【Responsibilities】
- Design, develop, document, and test advanced data systems that bring together data from disparate sources, making it available to data scientists, analysts, and other users using scripting and/or programming languages (Python, Java, etc)
- Design, develop, implement and scale data processing pipelines and data schemas according to business needs.
- Write and refine code to ensure performance and reliability of extracting data from multiple sources, integrating disparate data into a common data model, and integrate data into a target database, application, or file using efficient programming processes.; debug data pipeline and ensure the timely delivery of application;
- Manage deployment/data migration of the platform on public clouds and private clouds.
- Evaluate structured and unstructured datasets utilizing statistics, data mining, and predictive analytics to gain additional business insights.
- Independently initiates and drives projects; communicate data warehouse plans to internal stakeholders.
- Recommend process improvements to increase efficiency and reliability in ETL development.

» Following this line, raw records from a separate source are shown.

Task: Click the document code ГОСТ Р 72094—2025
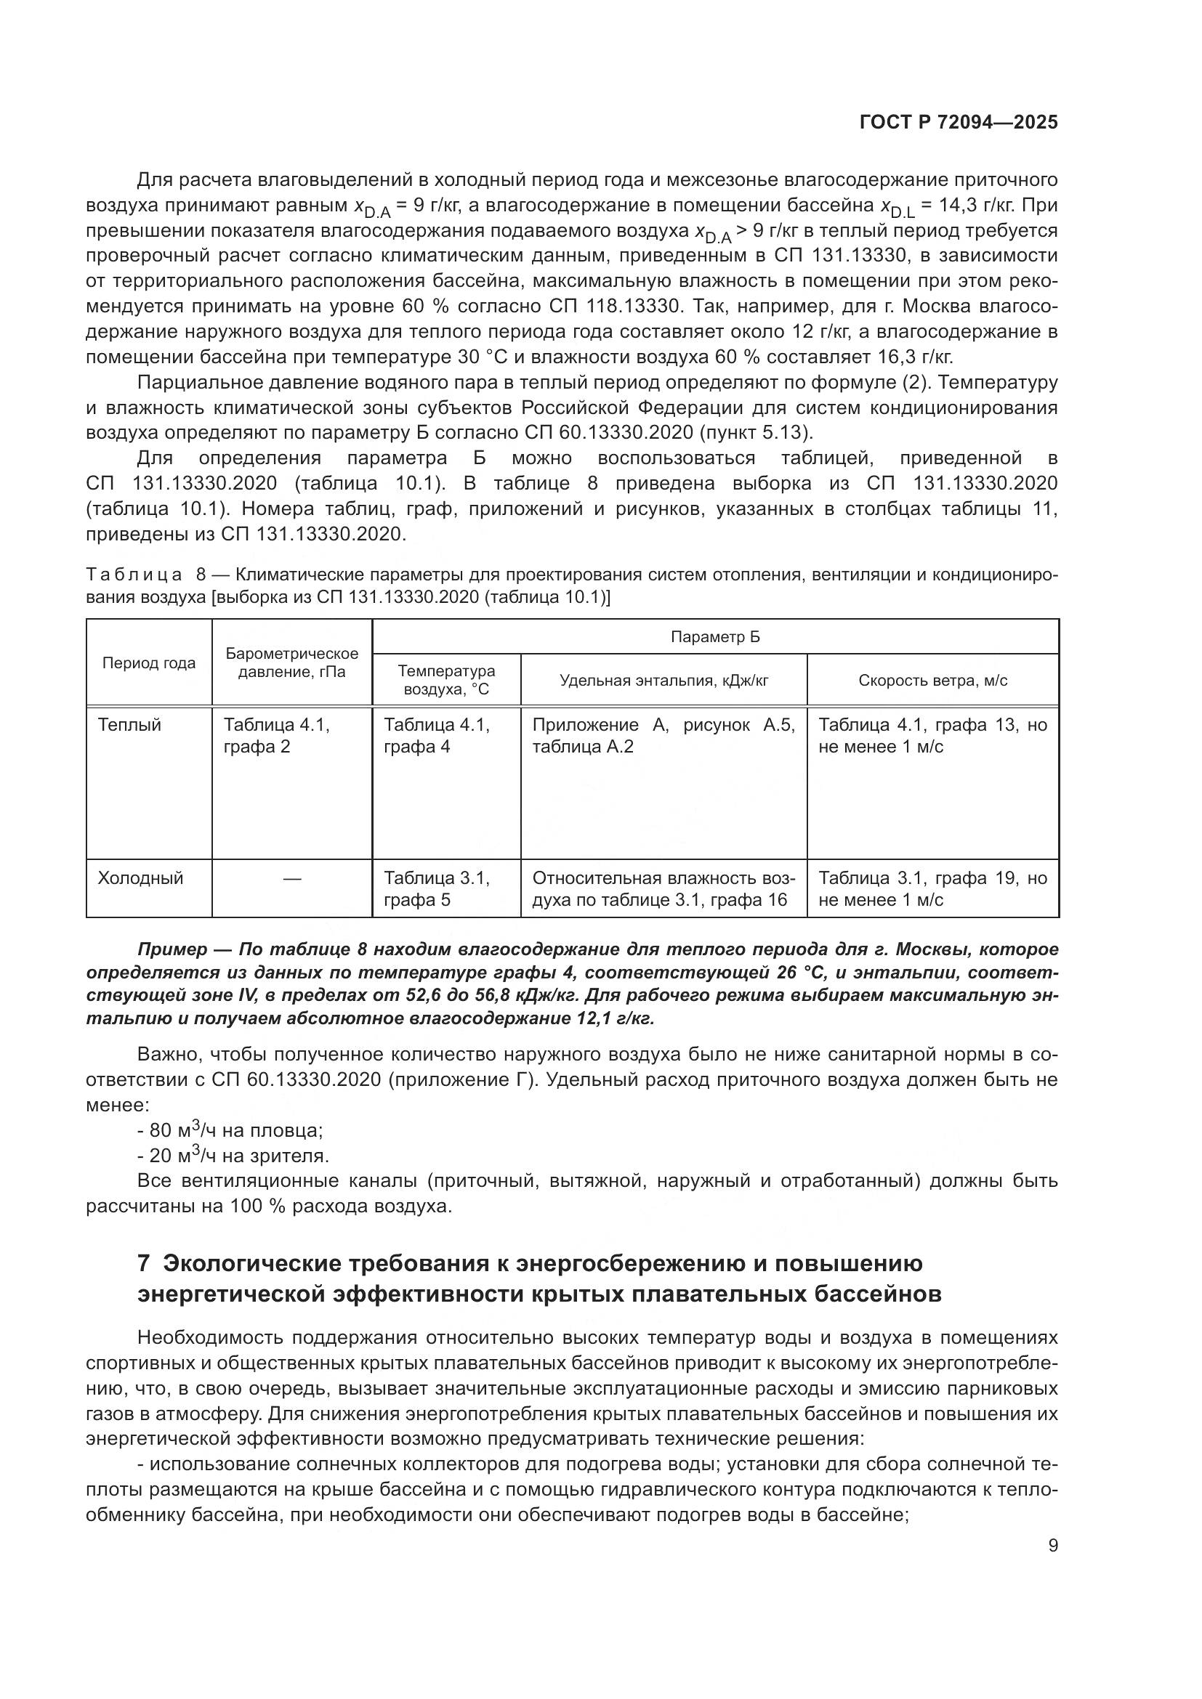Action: click(958, 123)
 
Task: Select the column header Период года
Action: click(149, 663)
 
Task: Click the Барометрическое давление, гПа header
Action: click(291, 663)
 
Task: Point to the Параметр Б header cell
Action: click(715, 637)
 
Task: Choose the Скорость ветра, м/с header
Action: click(932, 680)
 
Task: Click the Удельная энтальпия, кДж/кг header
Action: click(663, 680)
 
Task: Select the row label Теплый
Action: click(129, 725)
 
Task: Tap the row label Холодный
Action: click(141, 878)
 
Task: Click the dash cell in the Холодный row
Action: click(291, 879)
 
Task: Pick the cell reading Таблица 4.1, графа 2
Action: click(276, 736)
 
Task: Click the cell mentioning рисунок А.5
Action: click(663, 736)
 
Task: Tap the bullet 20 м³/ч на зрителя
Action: click(238, 1156)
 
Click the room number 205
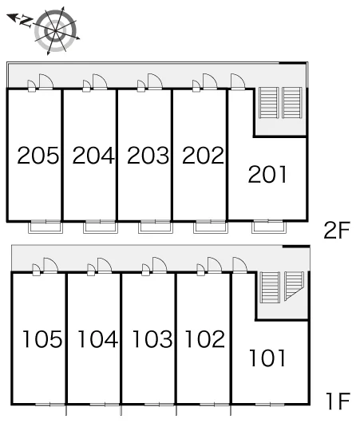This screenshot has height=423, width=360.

- Constantly updates knowledge by tracking and understanding emerging data pipeline practices and solutions.
【Our Ideal Candidate】
o Bachelor's degree in Computer Science, Information Management or related field.
o 5+ years hands-on experience in the data warehouse space, custom ETL design, implementation and maintenance.
o 3years of experience building and operating large scale distributed systems or applications
o Experience in SQL or similar languages and development experience in at least one scripting language (Python preferred).
o Strong data architecture, data modeling, schema design and effective project management skills.
o Experience with large data sets and data profiling techniques.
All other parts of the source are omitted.